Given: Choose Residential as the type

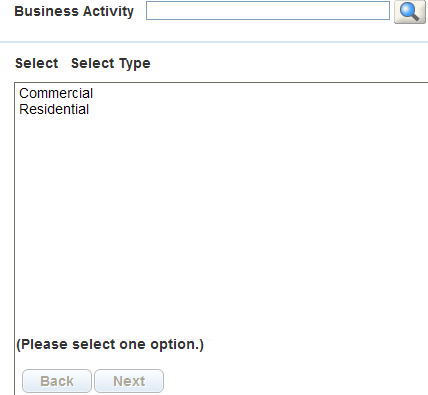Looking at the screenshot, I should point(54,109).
* * *
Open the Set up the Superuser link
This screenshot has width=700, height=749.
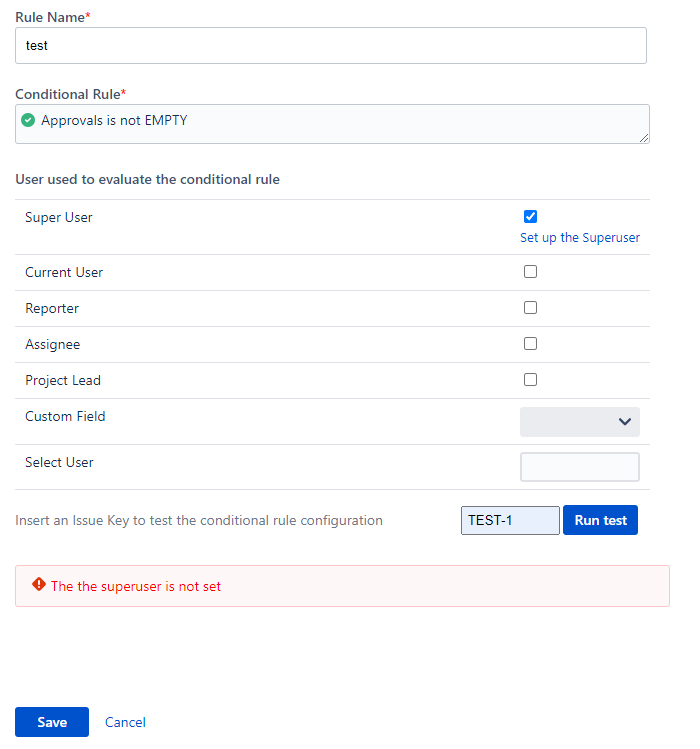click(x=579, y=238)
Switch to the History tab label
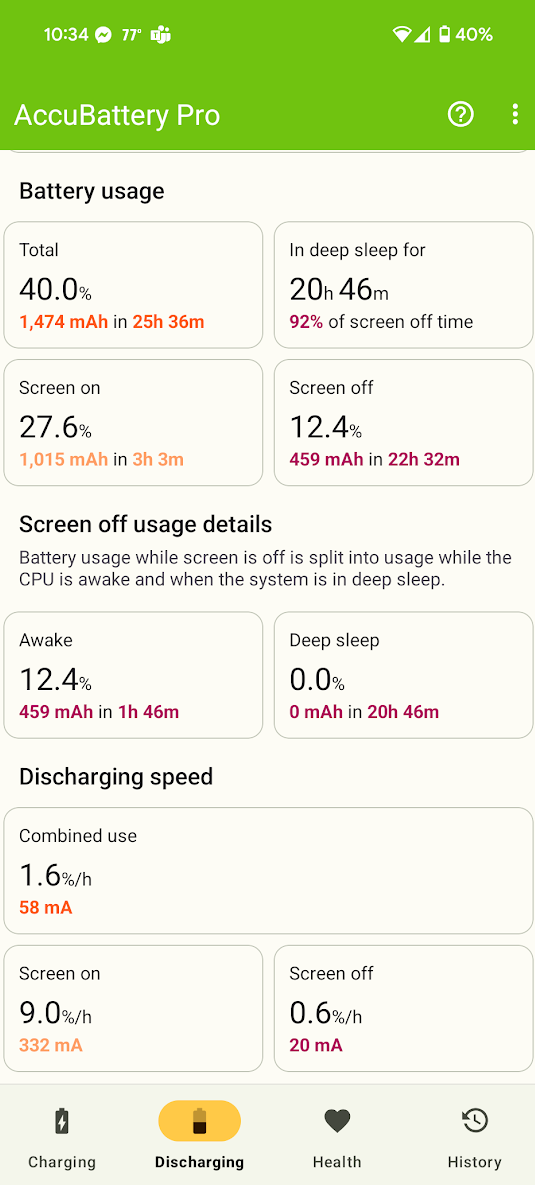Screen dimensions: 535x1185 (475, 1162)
==
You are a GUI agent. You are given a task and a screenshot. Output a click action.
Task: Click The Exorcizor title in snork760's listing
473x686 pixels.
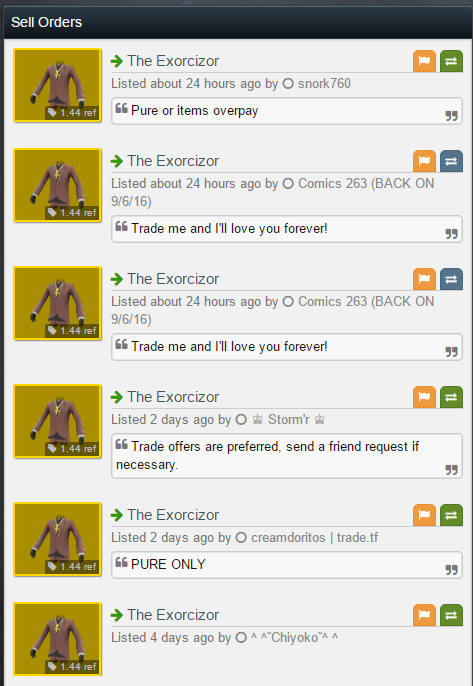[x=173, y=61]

Problem to work on: Can you give the stretch from the line containing "You are a GUI" through the line containing "[x=173, y=61]" again, swapping "listing" for "post" and keeping everything else the same? Leave the pictures out.

Exercise output:
You are a GUI agent. You are given a task and a screenshot. Output a click action.
Task: Click The Exorcizor title in snork760's post
473x686 pixels.
[x=173, y=61]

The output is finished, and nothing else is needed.